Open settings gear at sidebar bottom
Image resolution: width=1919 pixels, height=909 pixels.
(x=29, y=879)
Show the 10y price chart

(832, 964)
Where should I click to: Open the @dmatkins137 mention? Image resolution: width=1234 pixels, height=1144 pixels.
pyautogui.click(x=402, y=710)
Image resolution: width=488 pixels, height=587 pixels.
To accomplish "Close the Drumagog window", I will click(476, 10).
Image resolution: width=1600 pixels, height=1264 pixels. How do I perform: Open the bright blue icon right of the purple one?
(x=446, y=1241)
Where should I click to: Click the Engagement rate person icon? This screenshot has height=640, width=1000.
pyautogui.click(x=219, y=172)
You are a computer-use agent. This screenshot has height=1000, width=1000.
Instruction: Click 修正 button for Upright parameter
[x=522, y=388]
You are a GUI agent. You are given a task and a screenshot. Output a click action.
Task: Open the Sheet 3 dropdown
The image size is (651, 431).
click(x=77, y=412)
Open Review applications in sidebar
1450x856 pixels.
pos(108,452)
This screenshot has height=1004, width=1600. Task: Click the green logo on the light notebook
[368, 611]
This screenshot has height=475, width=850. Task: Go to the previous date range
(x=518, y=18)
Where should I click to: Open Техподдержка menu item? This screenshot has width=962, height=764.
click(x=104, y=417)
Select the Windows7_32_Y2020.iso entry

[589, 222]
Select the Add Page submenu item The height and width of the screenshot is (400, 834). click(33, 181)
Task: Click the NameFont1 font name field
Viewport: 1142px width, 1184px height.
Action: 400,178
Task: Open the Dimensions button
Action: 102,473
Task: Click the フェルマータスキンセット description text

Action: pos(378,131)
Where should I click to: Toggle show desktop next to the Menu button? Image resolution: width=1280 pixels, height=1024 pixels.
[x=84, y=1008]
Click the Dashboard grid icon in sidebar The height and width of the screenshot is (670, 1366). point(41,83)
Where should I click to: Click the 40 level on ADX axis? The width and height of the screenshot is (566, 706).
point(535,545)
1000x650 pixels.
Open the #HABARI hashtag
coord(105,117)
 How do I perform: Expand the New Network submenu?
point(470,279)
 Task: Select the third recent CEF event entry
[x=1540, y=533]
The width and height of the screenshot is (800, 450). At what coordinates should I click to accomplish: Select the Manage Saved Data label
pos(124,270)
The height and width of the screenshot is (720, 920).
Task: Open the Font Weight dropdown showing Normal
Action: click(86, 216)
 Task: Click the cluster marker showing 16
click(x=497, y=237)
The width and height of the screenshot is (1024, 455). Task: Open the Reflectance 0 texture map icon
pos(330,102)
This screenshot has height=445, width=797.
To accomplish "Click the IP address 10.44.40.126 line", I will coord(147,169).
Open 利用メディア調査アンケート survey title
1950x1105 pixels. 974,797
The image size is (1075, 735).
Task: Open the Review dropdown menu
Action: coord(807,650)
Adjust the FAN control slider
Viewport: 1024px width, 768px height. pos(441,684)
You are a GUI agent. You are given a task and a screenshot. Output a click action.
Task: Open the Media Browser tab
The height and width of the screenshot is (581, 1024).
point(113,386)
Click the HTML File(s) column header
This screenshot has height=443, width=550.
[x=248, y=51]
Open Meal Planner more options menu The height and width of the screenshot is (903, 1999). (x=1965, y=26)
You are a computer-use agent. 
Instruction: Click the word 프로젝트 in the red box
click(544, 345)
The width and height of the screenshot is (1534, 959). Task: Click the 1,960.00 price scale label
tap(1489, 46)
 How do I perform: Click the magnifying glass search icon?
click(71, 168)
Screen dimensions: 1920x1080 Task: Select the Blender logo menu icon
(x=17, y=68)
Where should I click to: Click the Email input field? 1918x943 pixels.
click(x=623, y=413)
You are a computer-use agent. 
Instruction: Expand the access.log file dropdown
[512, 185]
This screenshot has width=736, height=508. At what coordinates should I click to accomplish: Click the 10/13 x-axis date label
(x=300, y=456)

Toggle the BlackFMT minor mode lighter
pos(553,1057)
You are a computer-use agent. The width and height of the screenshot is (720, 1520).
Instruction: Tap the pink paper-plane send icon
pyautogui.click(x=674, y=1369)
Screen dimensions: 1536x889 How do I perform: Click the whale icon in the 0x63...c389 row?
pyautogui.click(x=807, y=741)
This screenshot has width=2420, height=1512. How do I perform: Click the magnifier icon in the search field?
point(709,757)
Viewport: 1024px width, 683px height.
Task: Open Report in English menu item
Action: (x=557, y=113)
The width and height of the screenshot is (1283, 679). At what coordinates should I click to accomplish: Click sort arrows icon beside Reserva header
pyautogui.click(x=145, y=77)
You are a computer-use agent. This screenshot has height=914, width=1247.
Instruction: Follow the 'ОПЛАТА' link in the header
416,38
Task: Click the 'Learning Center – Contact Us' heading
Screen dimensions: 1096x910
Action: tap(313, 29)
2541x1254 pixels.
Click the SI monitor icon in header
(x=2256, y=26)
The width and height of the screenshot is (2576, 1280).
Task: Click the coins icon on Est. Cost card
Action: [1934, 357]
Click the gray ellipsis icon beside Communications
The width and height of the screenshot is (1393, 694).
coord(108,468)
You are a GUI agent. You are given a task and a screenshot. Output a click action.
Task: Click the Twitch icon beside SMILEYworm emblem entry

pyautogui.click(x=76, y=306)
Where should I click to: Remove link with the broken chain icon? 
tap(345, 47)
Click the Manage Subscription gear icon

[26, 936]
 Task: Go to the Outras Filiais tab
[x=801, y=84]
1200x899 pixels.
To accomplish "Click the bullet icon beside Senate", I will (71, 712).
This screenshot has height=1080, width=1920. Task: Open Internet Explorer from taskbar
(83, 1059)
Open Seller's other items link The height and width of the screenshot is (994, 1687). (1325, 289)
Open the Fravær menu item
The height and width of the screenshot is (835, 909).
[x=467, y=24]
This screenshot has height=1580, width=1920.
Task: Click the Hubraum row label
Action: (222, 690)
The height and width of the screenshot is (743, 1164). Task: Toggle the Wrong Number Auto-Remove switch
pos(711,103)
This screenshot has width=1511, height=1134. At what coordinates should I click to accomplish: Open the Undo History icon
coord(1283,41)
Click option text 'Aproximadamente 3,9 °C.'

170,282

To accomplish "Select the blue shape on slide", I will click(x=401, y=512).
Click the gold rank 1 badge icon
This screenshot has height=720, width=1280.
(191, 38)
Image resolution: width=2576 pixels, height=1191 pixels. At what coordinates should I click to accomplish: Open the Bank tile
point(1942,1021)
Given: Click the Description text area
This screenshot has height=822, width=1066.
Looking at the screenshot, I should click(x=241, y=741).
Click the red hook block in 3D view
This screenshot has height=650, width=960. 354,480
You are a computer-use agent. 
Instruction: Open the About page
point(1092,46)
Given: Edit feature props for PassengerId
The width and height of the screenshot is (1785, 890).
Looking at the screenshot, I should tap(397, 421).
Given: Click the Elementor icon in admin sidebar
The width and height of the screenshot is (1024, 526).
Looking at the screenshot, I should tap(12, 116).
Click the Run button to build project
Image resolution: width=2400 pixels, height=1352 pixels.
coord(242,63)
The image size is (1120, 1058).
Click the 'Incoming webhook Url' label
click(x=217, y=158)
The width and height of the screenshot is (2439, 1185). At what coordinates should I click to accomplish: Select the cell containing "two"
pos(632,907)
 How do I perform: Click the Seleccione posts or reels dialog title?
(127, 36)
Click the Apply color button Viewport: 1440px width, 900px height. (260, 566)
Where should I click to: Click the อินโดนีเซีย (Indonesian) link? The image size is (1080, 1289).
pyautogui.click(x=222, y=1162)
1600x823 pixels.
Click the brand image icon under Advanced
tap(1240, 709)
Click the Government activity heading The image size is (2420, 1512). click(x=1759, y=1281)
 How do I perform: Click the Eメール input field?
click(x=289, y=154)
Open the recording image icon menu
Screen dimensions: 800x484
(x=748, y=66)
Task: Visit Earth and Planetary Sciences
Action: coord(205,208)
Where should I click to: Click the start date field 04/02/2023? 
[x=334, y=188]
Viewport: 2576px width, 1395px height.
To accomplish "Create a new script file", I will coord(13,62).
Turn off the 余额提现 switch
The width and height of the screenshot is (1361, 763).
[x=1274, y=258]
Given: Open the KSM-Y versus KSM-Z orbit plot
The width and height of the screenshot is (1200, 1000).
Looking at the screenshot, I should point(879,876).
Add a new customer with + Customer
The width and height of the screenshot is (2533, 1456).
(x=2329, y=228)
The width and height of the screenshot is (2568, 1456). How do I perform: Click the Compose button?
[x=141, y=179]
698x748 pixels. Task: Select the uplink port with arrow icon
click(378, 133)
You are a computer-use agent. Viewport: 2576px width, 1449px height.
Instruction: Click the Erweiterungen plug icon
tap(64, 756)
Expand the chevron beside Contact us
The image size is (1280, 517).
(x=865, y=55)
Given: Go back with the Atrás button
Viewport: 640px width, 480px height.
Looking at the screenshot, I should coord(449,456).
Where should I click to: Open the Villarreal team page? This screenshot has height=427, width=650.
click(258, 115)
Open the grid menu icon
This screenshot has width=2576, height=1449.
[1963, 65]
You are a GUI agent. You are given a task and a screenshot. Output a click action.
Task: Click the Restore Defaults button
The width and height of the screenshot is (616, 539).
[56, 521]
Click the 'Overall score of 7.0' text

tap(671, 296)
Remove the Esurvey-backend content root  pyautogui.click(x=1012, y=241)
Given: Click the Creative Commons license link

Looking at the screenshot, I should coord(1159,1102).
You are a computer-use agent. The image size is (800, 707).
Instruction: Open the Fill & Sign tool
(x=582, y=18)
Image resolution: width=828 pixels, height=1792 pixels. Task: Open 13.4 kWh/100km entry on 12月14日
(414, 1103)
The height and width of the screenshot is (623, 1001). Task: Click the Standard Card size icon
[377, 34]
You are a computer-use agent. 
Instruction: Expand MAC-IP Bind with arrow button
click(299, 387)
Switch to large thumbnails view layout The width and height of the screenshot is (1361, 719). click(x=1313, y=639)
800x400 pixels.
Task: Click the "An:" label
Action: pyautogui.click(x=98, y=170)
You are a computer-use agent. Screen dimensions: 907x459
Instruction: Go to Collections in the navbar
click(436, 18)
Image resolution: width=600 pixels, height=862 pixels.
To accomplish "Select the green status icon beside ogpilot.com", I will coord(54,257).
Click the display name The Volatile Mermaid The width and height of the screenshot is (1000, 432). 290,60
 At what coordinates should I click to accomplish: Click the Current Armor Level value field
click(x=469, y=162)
◆ ◆ ◆ ◆ ◆ ◆ ◆
▶ WHAT YOU HAVE TO DO
Format the records above as a JSON list of strings, one string per line, starting at the line that contains "698x748 pixels. Task: Select" and ending at the line that contains "Click the display". Leave out any blank lines.

▶ COMPLETED TASK
[
  "698x748 pixels. Task: Select the uplink port with arrow icon",
  "click(378, 133)",
  "You are a computer-use agent. Viewport: 2576px width, 1449px height.",
  "Instruction: Click the Erweiterungen plug icon",
  "tap(64, 756)",
  "Expand the chevron beside Contact us",
  "The image size is (1280, 517).",
  "(x=865, y=55)",
  "Given: Go back with the Atrás button",
  "Viewport: 640px width, 480px height.",
  "Looking at the screenshot, I should coord(449,456).",
  "Where should I click to: Open the Villarreal team page? This screenshot has height=427, width=650.",
  "click(258, 115)",
  "Open the grid menu icon",
  "This screenshot has width=2576, height=1449.",
  "[1963, 65]",
  "You are a GUI agent. You are given a task and a screenshot. Output a click action.",
  "Task: Click the Restore Defaults button",
  "The width and height of the screenshot is (616, 539).",
  "[56, 521]",
  "Click the 'Overall score of 7.0' text",
  "tap(671, 296)",
  "Remove the Esurvey-backend content root  pyautogui.click(x=1012, y=241)",
  "Given: Click the Creative Commons license link",
  "Looking at the screenshot, I should coord(1159,1102).",
  "You are a computer-use agent. The image size is (800, 707).",
  "Instruction: Open the Fill & Sign tool",
  "(x=582, y=18)",
  "Image resolution: width=828 pixels, height=1792 pixels. Task: Open 13.4 kWh/100km entry on 12月14日",
  "(414, 1103)",
  "The height and width of the screenshot is (623, 1001). Task: Click the Standard Card size icon",
  "[377, 34]",
  "You are a computer-use agent. ",
  "Instruction: Expand MAC-IP Bind with arrow button",
  "click(299, 387)",
  "Switch to large thumbnails view layout The width and height of the screenshot is (1361, 719). click(x=1313, y=639)",
  "800x400 pixels.",
  "Task: Click the \"An:\" label",
  "Action: pyautogui.click(x=98, y=170)",
  "You are a computer-use agent. Screen dimensions: 907x459",
  "Instruction: Go to Collections in the navbar",
  "click(436, 18)",
  "Image resolution: width=600 pixels, height=862 pixels.",
  "To accomplish \"Select the green status icon beside ogpilot.com\", I will coord(54,257).",
  "Click the display name The Volatile Mermaid The width and height of the screenshot is (1000, 432). 290,60"
]